=== Task details ===
Copy word for word the lines of the records below, beginning at the one with "Click line number 7 in the gutter" and finishing at the one with "This screenshot has width=1029, height=1073.", ends included, but none of the pictures.

-=-=-=-=-

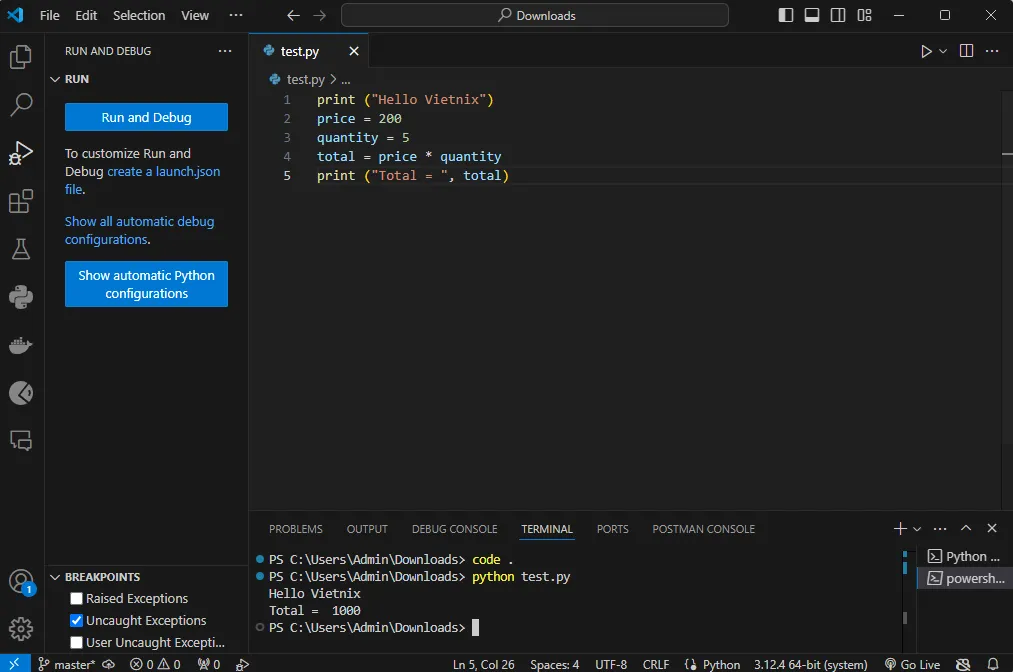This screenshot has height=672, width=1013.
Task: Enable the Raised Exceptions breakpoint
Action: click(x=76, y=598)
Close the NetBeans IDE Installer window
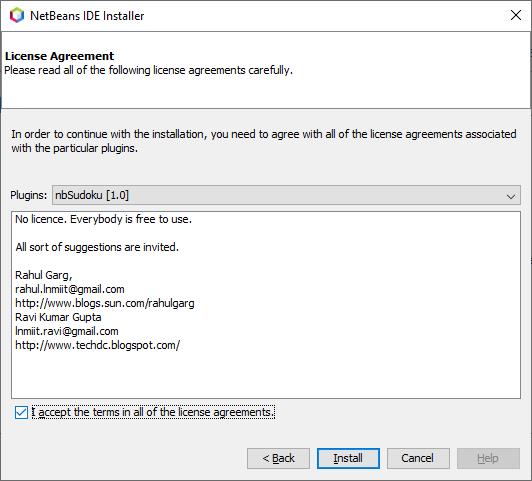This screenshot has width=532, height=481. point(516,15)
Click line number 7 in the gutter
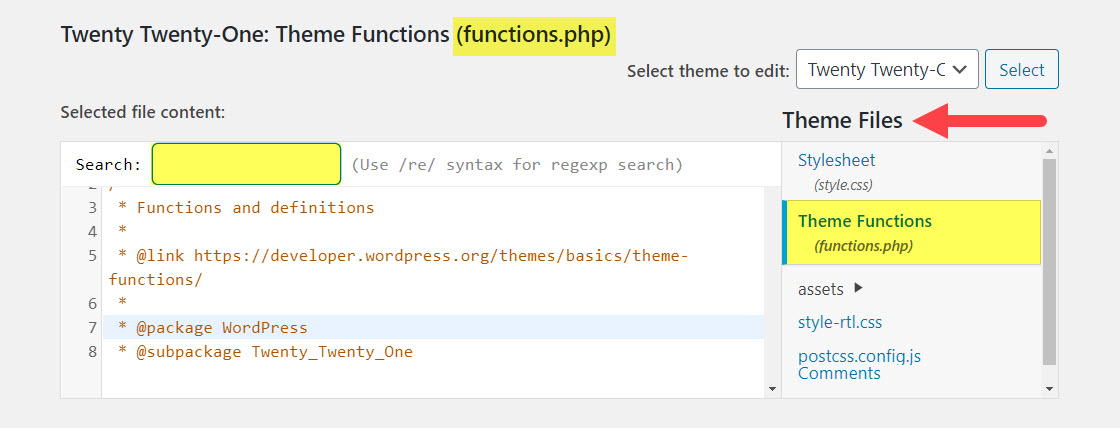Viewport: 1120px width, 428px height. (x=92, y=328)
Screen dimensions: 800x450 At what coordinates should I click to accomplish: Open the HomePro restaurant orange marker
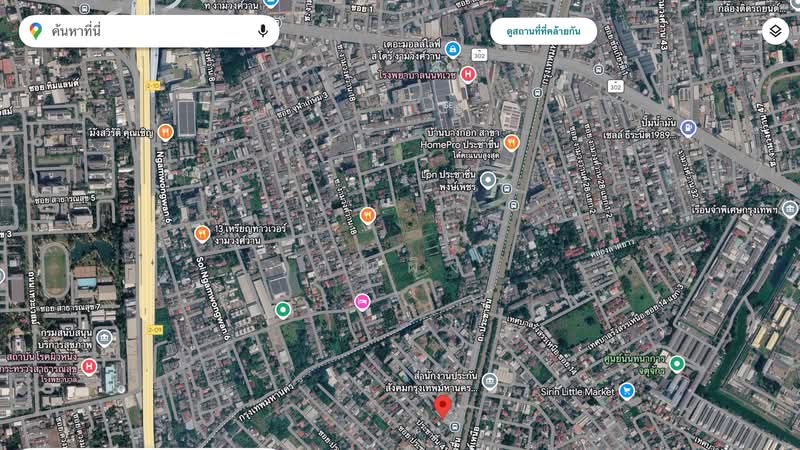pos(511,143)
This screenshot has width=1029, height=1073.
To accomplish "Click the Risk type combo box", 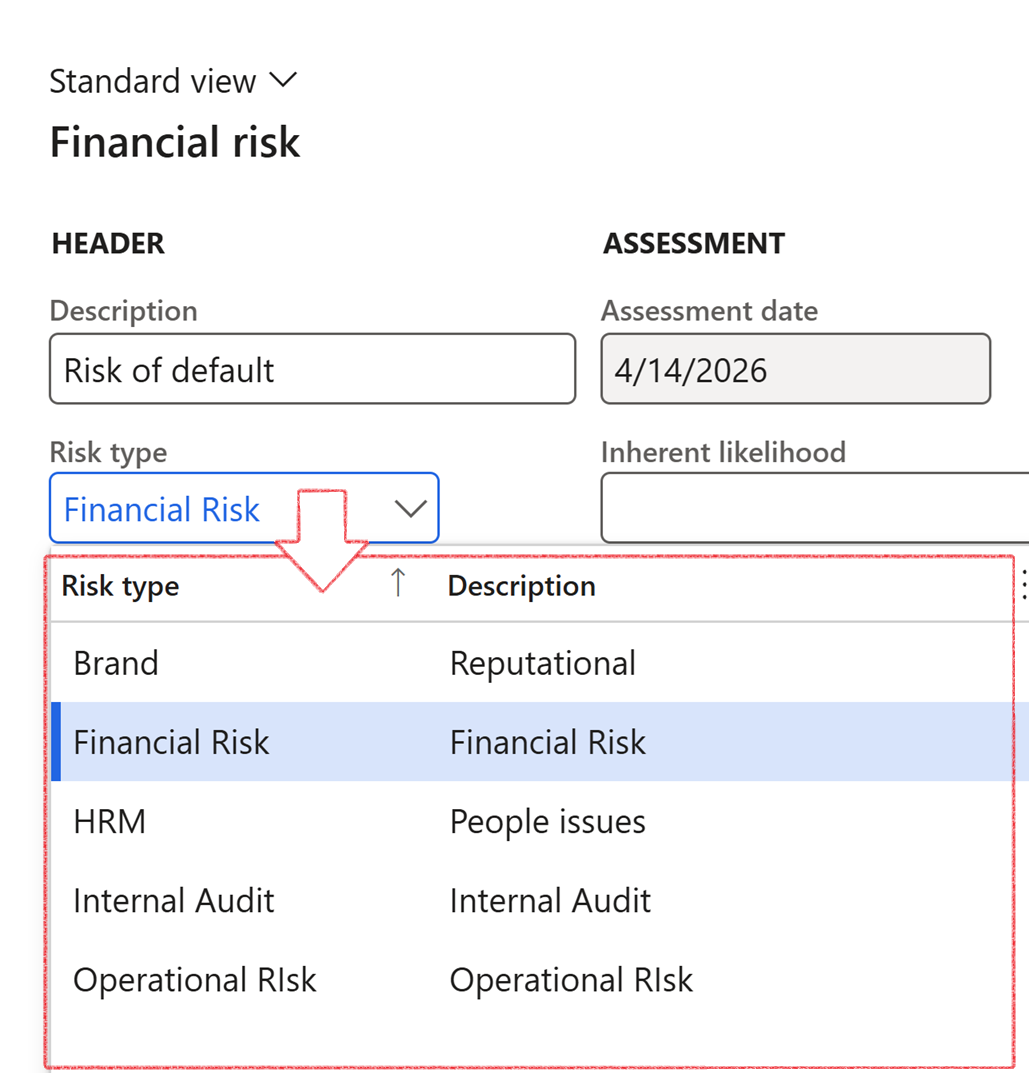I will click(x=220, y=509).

-=-=-=-=-

=== Answer section ===
Click line number 7 in the gutter
Viewport: 1120px width, 428px height. (x=92, y=328)
Screen dimensions: 800x450 At what coordinates should I click to accomplish: Open the HomePro restaurant orange marker
pos(511,143)
This screenshot has width=1029, height=1073.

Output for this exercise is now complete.